+++ ВЫБРАННЫЙ ОТРЫВОК
# Компьютерные технологии > Железо (hardware) >  Не запускается мать

## Raidan

Здравствуйте, у меня работал компьютер 6 лет, ни одного глюка, тут утром включаю, кулера крутнулись лампочки мигнули и он потух. Я розобрал, думал блок все отключил включаю, запустился проработал  5 минут и отключился. Температура на процесоре нормальная, поменял термопасту. Проверил блок питания, рабочий выдает все необходимые напряжения. Отключил все платы от мамки, оставил проц и кулер на нем, подключаю питание тоже самое, кулер крутнулся и остановился. Поменял батарейку, не помогло. Видимых повреждений нету. Все почти перепробывал. Что еще можно сделать или как проверить мать? Мать:Foxconn WinFast 6100K8MA-RS, Проц: АMD Athlon 64+ 3000 1,8мГц, Блок: Codegen 300W. Брал другой рабочий блок эфект тотже.

----------


## tamalex

> Отключил все платы от мамки


А приводы и жесткие диски?
Кнопка включения не залипает?

----------


## Raidan

> А приводы и жесткие диски?
> Кнопка включения не залипает?


 Все отключил, полностью и кнопку питания. Включаю закорачивая два разьема где кнопка подключается. Кулер чуть крутнется и все...

----------


## CaptainZolch

1. Пощупай, не перегревается ли южный мост. Если да, то я тебе сочувствую.
2. Как вариант, вытащи ее и на столе запусти. 
Мамка уже старая и пора ей померать. Такие симптомы могут означать, что (грубо говоря) "раслоился" чипсет.

----------


## Raidan

> 1. Пощупай, не перегревается ли южный мост. Если да, то я тебе сочувствую.
> 2. Как вариант, вытащи ее и на столе запусти. 
> Мамка уже старая и пора ей померать. Такие симптомы могут означать, что (грубо говоря) "раслоился" чипсет.


 Пробывал южный мост, не греется. Та я ее давно уже вытащил и запускаю всегда на столе. Я тоже так думаю, что уже пришло время, отпахала старушка свое. Вот в сервисный центр сча еще звожу, если ничем не помогут, придется новую покупать. Спасибо за ответы.

----------
++++++
+++ ПОКАЗАННЫЕ ДАННЫЕ
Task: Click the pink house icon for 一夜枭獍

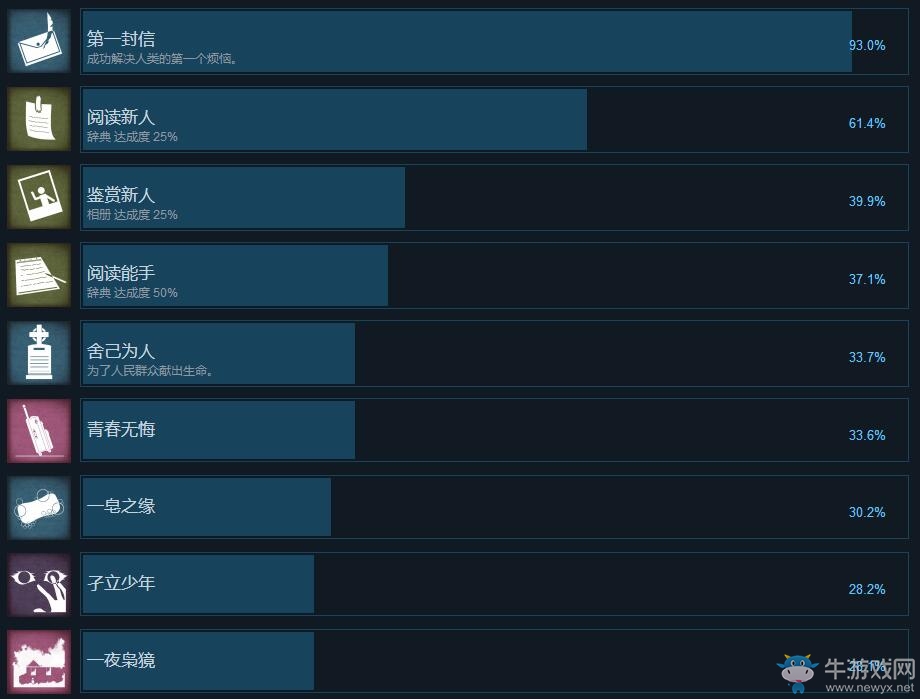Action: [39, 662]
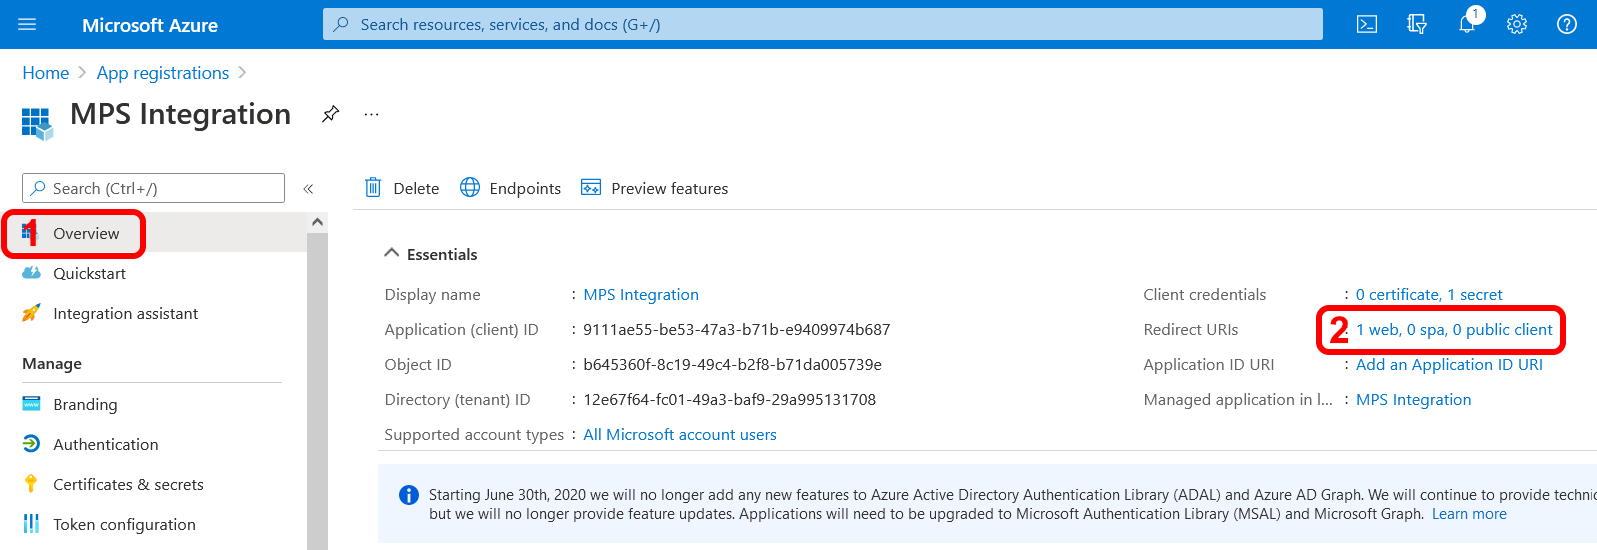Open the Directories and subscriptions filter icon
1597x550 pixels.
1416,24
++++++
+++ ПОКАЗАННЫЕ ДАННЫЕ
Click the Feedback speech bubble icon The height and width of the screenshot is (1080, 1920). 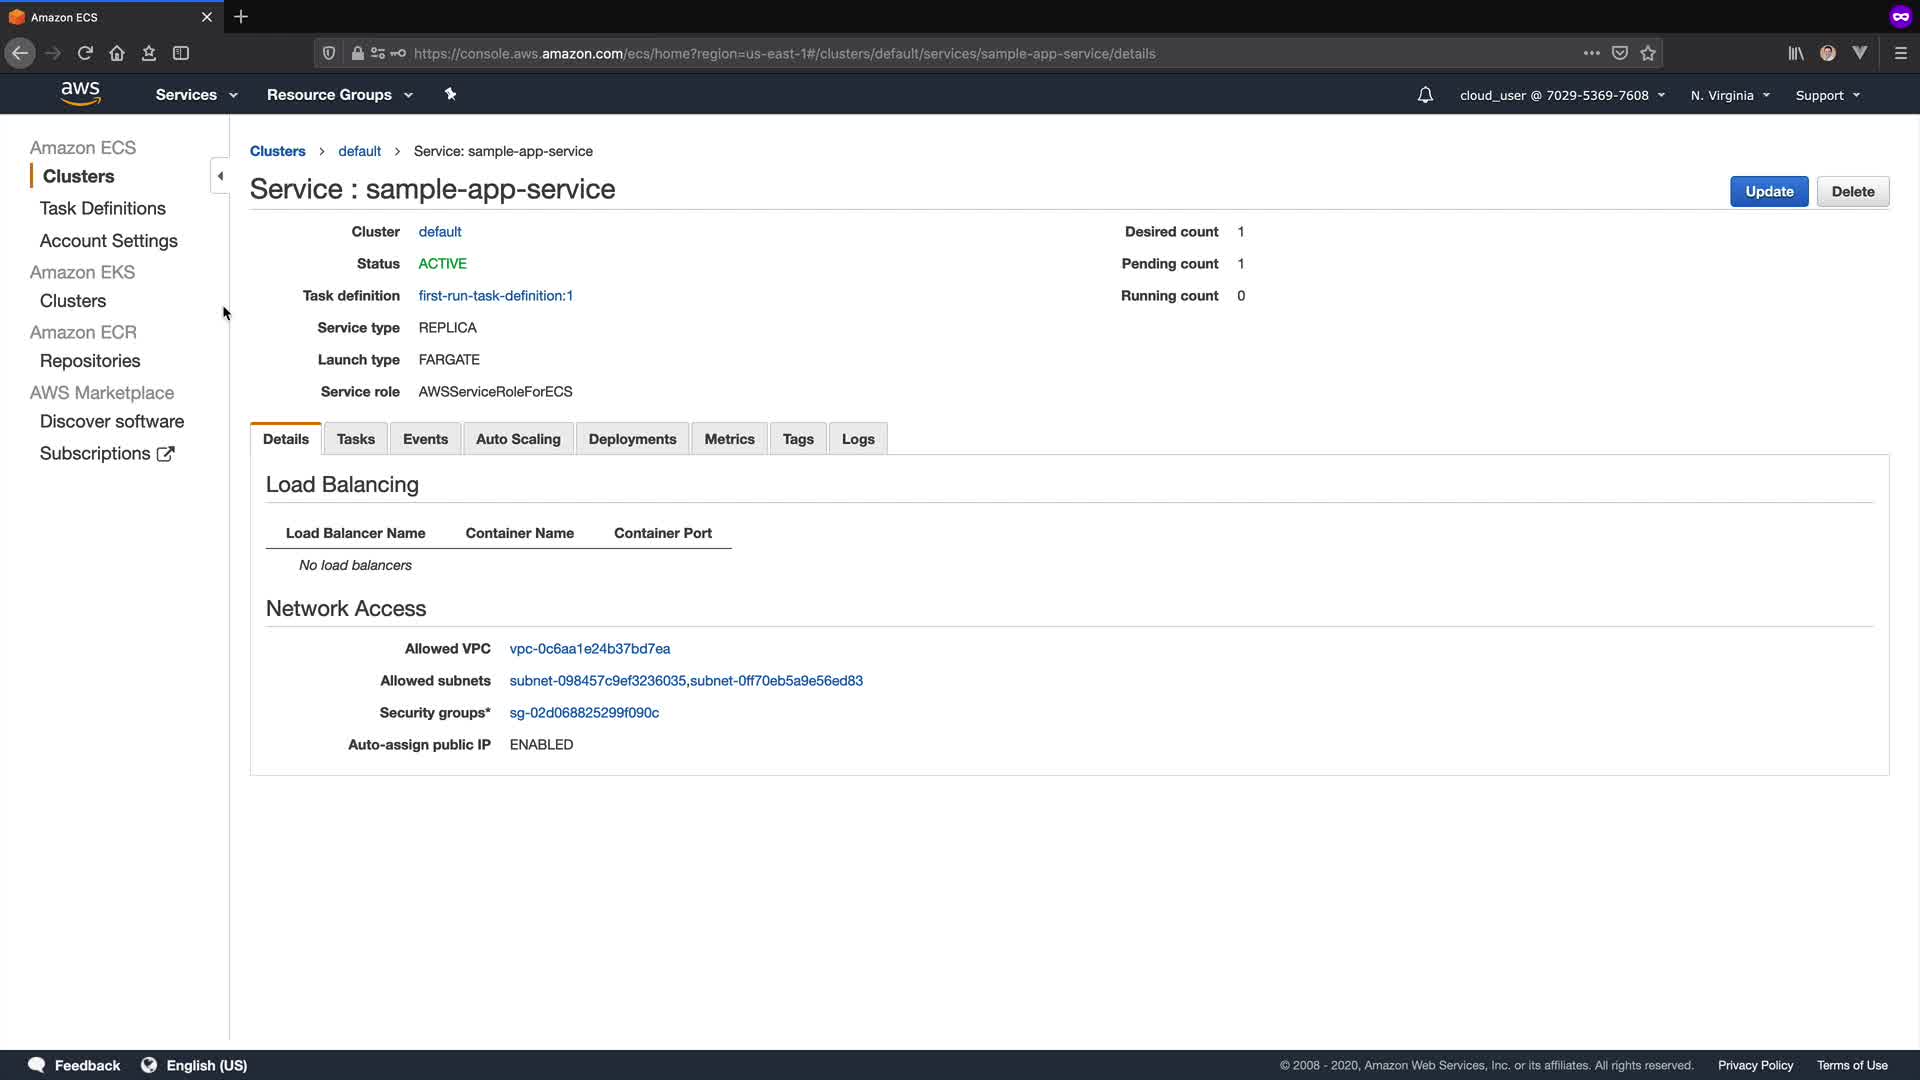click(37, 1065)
++++++
§ **ЗАДАНИЕ**
Перепишите кусок обсуждения о материнской плате, которая не запускается. Начните с места, где стоит "Пробывал южный мост, не", остановитесь после "Спасибо за ответы." и везде поставьте "железяка" вместо "старушка".

§ **ОТВЕТ К ЗАДАНИЮ**
Пробывал южный мост, не греется. Та я ее давно уже вытащил и запускаю всегда на столе. Я тоже так думаю, что уже пришло время, отпахала железяка свое. Вот в сервисный центр сча еще звожу, если ничем не помогут, придется новую покупать. Спасибо за ответы.